Berdasarkan catatan seorang penulis sejarah bernama Haji Ali bin Khairuddin di dalam bukunya “Keterangan-keterangan Kedatengan Bongso Arab Ing Tanah Jawi Saking Hadramaut,” halaman 113, mengatakan antara lain, bahwa kedatangan orang-orang Arab di Kepulauan ini (Indonesia) terjadi pada akhir abad ke- 7 H. Mereka datang dari India, terdiri dari 9 orang yang oleh penduduk Jawa disebut “Wali Songo”, yakini Sembilan orang waliyullah.

Terlepas dari siapa nenek moyang para habib di Indonesia, betul atau tidaknya mereka keturunan Nabi saw, bahwa Allah dan Rasul-Nya telah menetapkan ukuran kemuliaan seseorang itu bukan karena bangsa dan keturunan tetapi karena ketaqwaannya.
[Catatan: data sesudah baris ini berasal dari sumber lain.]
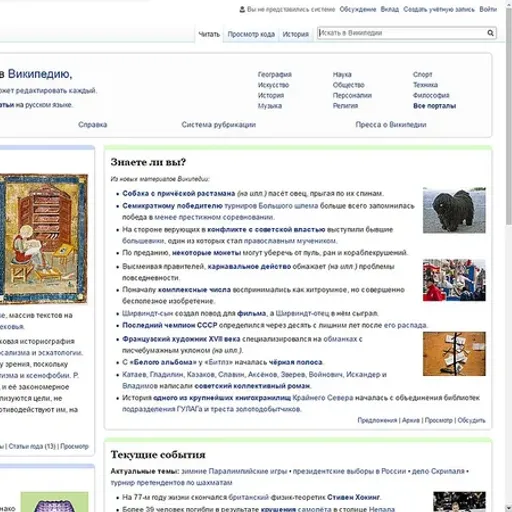Open the Просмотр кода tab
The height and width of the screenshot is (512, 512).
251,34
Sebagaimana dalam Al Quran Surat Al Hujurat ayat 13 :

يَٰٓأَيُّهَا ٱلنَّاسُ إِنَّا خَلَقۡنَٰكُم مِّن ذَكَرٖ وَأُنثَىٰ وَجَعَلۡنَٰكُمۡ شُعُوبٗا وَقَبَآئِلَ لِتَعَارَفُوٓاْۚ إِنَّ أَكۡرَمَكُمۡ عِندَ ٱللَّهِ أَتۡقَىٰكُمۡۚ إِنَّ ٱللَّهَ عَلِيمٌ خَبِيرٞ 

Hai manusia, sesungguhnya Kami menciptakan kamu dari seorang laki-laki dan seorang perempuan dan menjadikan kamu berbangsa-bangsa dan bersuku-suku supaya kamu saling kenal-mengenal. Sesungguhnya orang yang paling mulia diantara kamu disisi Allah ialah orang yang paling takwa diantara kamu. Sesungguhnya Allah Maha Mengetahui lagi Maha Mengenal.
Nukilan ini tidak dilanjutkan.